One would have said that Tidbury was as inconspicuous as an oyster in a fifteen-cent stew, and yet love, mysterious, ubiquitous love, found him out and laid him violently by the heels.

It was the round black eyes of Martha Ritter, the new girl at the information desk, and the way she cocked her head on one side when she smiled, that first brought to Tidbury the alarming realization that his heart was something more than a pump.

She was an alert little thing who would have been teaching school in her native Ohio village of Granville had not the glittering metropolitan magnet drawn her to it as every year it draws ten thousand Martha Ritters from ten thousand Granvilles.

She smiled at Tidbury one day as he registered his punctual arrival on the time clock, and a sudden strange warmth was kindled under his pepper-and-salt coat.
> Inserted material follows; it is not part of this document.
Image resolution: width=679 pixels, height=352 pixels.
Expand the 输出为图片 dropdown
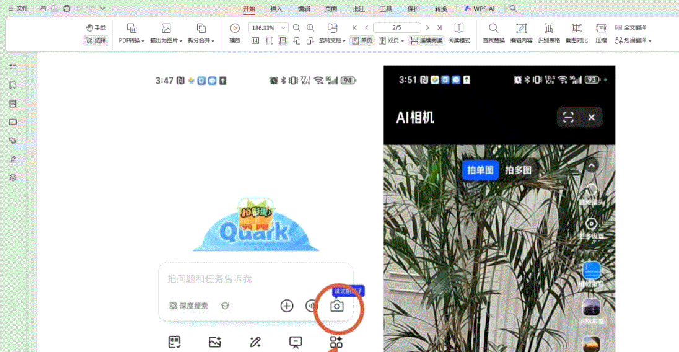(x=166, y=40)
Tidbury knew that it was wicked to feel so good, but he couldn’t help it. Love laughs at complexes.

He saw her home; he called on her; he brought her salted peanuts; he took her to a concert in Central Park; he kept her picture on his washstand. But, characteristically, Tidbury as a lover was no volcano of imperious emotion. He was no aggressive bark, battling fiercely against wind and wave; he was a chip, floating with the tide. Matrimony, with Martha, was a desirable but distant shore; he would drift there in time. But Martha Ritter, who had more than a dash of romance in her, did not think much of this sort of courting.

The last time he had been with her–they had gone to the Aquarium to view the fishes–pent-up protest had burst from her, and she had exclaimed, “Oh, Tidbury, you are so–so quiet!”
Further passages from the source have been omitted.